***** SOURCE DATA *****

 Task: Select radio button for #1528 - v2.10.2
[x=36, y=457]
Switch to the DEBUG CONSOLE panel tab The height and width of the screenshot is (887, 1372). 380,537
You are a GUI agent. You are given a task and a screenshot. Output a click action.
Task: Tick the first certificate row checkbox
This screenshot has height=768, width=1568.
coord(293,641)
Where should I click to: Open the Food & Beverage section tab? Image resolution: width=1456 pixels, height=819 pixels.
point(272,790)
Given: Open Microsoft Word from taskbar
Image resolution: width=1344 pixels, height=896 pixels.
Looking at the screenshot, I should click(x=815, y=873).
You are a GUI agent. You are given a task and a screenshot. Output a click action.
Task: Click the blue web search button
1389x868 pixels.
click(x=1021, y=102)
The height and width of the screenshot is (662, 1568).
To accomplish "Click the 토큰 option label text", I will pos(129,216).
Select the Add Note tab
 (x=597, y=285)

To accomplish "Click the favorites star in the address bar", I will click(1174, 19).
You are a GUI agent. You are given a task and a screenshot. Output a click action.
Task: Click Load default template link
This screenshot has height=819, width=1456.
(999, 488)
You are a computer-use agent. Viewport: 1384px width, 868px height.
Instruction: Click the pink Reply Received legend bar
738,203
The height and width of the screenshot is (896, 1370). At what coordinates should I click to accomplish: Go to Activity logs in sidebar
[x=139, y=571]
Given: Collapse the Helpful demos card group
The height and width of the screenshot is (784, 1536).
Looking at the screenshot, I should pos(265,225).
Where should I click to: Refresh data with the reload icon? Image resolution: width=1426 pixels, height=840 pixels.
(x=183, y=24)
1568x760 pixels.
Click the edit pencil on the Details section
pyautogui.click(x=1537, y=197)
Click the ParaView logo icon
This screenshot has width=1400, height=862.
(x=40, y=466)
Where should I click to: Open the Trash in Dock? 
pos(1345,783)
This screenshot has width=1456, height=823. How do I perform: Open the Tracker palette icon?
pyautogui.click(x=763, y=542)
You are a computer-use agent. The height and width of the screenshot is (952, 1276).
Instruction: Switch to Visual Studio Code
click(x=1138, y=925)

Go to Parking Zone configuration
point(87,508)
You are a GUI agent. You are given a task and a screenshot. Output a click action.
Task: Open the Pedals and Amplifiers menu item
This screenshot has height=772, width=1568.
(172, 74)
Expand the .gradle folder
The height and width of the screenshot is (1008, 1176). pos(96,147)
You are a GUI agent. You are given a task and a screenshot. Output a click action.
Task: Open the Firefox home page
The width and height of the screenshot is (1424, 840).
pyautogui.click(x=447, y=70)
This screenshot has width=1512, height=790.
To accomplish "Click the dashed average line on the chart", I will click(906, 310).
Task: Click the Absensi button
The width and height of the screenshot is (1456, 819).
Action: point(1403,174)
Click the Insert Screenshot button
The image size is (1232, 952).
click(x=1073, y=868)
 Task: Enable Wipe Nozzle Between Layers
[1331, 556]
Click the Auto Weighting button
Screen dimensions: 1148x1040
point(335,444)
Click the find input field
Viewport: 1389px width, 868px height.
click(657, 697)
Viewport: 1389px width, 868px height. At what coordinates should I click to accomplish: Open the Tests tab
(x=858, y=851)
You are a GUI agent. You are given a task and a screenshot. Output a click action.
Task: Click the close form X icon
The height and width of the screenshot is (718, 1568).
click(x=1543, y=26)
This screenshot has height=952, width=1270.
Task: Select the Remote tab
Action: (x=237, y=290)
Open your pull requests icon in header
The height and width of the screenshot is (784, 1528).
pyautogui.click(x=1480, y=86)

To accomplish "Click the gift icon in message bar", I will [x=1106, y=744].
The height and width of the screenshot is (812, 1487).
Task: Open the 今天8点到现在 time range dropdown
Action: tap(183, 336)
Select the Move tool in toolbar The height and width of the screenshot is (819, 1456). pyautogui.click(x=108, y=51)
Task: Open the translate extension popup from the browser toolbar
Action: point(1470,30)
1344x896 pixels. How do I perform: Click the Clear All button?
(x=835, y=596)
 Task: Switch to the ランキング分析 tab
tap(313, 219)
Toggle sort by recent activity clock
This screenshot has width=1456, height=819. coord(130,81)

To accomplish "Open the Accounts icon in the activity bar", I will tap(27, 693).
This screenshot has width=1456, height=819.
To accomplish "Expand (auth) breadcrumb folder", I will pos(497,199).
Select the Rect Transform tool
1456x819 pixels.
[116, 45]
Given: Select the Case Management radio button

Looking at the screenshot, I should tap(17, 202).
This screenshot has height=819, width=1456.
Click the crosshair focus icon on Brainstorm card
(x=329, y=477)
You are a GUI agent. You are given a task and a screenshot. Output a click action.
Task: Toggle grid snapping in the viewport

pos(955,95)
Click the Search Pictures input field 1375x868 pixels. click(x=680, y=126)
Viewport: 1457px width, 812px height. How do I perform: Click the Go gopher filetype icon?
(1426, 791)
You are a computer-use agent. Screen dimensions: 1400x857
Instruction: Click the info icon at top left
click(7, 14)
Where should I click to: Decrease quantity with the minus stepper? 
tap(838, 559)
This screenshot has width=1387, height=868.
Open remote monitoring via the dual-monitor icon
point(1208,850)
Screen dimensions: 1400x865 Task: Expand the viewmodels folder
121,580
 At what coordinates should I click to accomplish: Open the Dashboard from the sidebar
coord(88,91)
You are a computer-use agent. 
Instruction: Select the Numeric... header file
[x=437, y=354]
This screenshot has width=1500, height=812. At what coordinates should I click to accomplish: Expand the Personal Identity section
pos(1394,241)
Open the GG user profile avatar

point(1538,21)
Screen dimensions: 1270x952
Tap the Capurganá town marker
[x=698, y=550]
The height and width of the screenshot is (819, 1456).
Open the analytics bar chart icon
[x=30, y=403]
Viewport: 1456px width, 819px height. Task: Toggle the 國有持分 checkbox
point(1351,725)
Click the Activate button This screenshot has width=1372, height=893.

*****

**ACTION ITEM:** For this exercise, transcribe the whole listing verbatim.

**SOLUTION TO THIS PROBLEM:**
 Task: Select radio button for #1528 - v2.10.2
[x=36, y=457]
Switch to the DEBUG CONSOLE panel tab The height and width of the screenshot is (887, 1372). 380,537
You are a GUI agent. You are given a task and a screenshot. Output a click action.
Task: Tick the first certificate row checkbox
This screenshot has height=768, width=1568.
coord(293,641)
Where should I click to: Open the Food & Beverage section tab? Image resolution: width=1456 pixels, height=819 pixels.
point(272,790)
Given: Open Microsoft Word from taskbar
Image resolution: width=1344 pixels, height=896 pixels.
Looking at the screenshot, I should click(x=815, y=873).
You are a GUI agent. You are given a task and a screenshot. Output a click action.
Task: Click the blue web search button
1389x868 pixels.
click(x=1021, y=102)
The height and width of the screenshot is (662, 1568).
To accomplish "Click the 토큰 option label text", I will pos(129,216).
Select the Add Note tab
 (x=597, y=285)

To accomplish "Click the favorites star in the address bar", I will click(1174, 19).
You are a GUI agent. You are given a task and a screenshot. Output a click action.
Task: Click Load default template link
This screenshot has height=819, width=1456.
(999, 488)
You are a computer-use agent. Viewport: 1384px width, 868px height.
Instruction: Click the pink Reply Received legend bar
738,203
The height and width of the screenshot is (896, 1370). At what coordinates should I click to accomplish: Go to Activity logs in sidebar
[x=139, y=571]
Given: Collapse the Helpful demos card group
The height and width of the screenshot is (784, 1536).
Looking at the screenshot, I should pos(265,225).
Where should I click to: Refresh data with the reload icon? Image resolution: width=1426 pixels, height=840 pixels.
(x=183, y=24)
1568x760 pixels.
Click the edit pencil on the Details section
pyautogui.click(x=1537, y=197)
Click the ParaView logo icon
This screenshot has width=1400, height=862.
(x=40, y=466)
Where should I click to: Open the Trash in Dock? 
pos(1345,783)
This screenshot has width=1456, height=823. How do I perform: Open the Tracker palette icon?
pyautogui.click(x=763, y=542)
You are a computer-use agent. The height and width of the screenshot is (952, 1276).
Instruction: Switch to Visual Studio Code
click(x=1138, y=925)

Go to Parking Zone configuration
point(87,508)
You are a GUI agent. You are given a task and a screenshot. Output a click action.
Task: Open the Pedals and Amplifiers menu item
This screenshot has height=772, width=1568.
(172, 74)
Expand the .gradle folder
The height and width of the screenshot is (1008, 1176). pos(96,147)
You are a GUI agent. You are given a task and a screenshot. Output a click action.
Task: Open the Firefox home page
The width and height of the screenshot is (1424, 840).
pyautogui.click(x=447, y=70)
This screenshot has width=1512, height=790.
To accomplish "Click the dashed average line on the chart", I will click(906, 310).
Task: Click the Absensi button
The width and height of the screenshot is (1456, 819).
Action: point(1403,174)
Click the Insert Screenshot button
The image size is (1232, 952).
click(x=1073, y=868)
 Task: Enable Wipe Nozzle Between Layers
[1331, 556]
Click the Auto Weighting button
Screen dimensions: 1148x1040
point(335,444)
Click the find input field
Viewport: 1389px width, 868px height.
click(657, 697)
Viewport: 1389px width, 868px height. At what coordinates should I click to accomplish: Open the Tests tab
(x=858, y=851)
You are a GUI agent. You are given a task and a screenshot. Output a click action.
Task: Click the close form X icon
The height and width of the screenshot is (718, 1568).
click(x=1543, y=26)
This screenshot has height=952, width=1270.
Task: Select the Remote tab
Action: (x=237, y=290)
Open your pull requests icon in header
The height and width of the screenshot is (784, 1528).
pyautogui.click(x=1480, y=86)

To accomplish "Click the gift icon in message bar", I will [x=1106, y=744].
The height and width of the screenshot is (812, 1487).
Task: Open the 今天8点到现在 time range dropdown
Action: tap(183, 336)
Select the Move tool in toolbar The height and width of the screenshot is (819, 1456). pyautogui.click(x=108, y=51)
Task: Open the translate extension popup from the browser toolbar
Action: point(1470,30)
1344x896 pixels. How do I perform: Click the Clear All button?
(x=835, y=596)
 Task: Switch to the ランキング分析 tab
tap(313, 219)
Toggle sort by recent activity clock
This screenshot has width=1456, height=819. coord(130,81)

To accomplish "Open the Accounts icon in the activity bar", I will tap(27, 693).
This screenshot has width=1456, height=819.
To accomplish "Expand (auth) breadcrumb folder", I will pos(497,199).
Select the Rect Transform tool
1456x819 pixels.
[116, 45]
Given: Select the Case Management radio button

Looking at the screenshot, I should tap(17, 202).
This screenshot has height=819, width=1456.
Click the crosshair focus icon on Brainstorm card
(x=329, y=477)
You are a GUI agent. You are given a task and a screenshot. Output a click action.
Task: Toggle grid snapping in the viewport

pos(955,95)
Click the Search Pictures input field 1375x868 pixels. click(x=680, y=126)
Viewport: 1457px width, 812px height. How do I perform: Click the Go gopher filetype icon?
(1426, 791)
You are a computer-use agent. Screen dimensions: 1400x857
Instruction: Click the info icon at top left
click(7, 14)
Where should I click to: Decrease quantity with the minus stepper? 
tap(838, 559)
This screenshot has width=1387, height=868.
Open remote monitoring via the dual-monitor icon
point(1208,850)
Screen dimensions: 1400x865 Task: Expand the viewmodels folder
121,580
 At what coordinates should I click to accomplish: Open the Dashboard from the sidebar
coord(88,91)
You are a computer-use agent. 
Instruction: Select the Numeric... header file
[x=437, y=354]
This screenshot has width=1500, height=812. At what coordinates should I click to accomplish: Expand the Personal Identity section
pos(1394,241)
Open the GG user profile avatar

point(1538,21)
Screen dimensions: 1270x952
Tap the Capurganá town marker
[x=698, y=550]
The height and width of the screenshot is (819, 1456).
Open the analytics bar chart icon
[x=30, y=403]
Viewport: 1456px width, 819px height. Task: Toggle the 國有持分 checkbox
point(1351,725)
Click the Activate button This screenshot has width=1372, height=893.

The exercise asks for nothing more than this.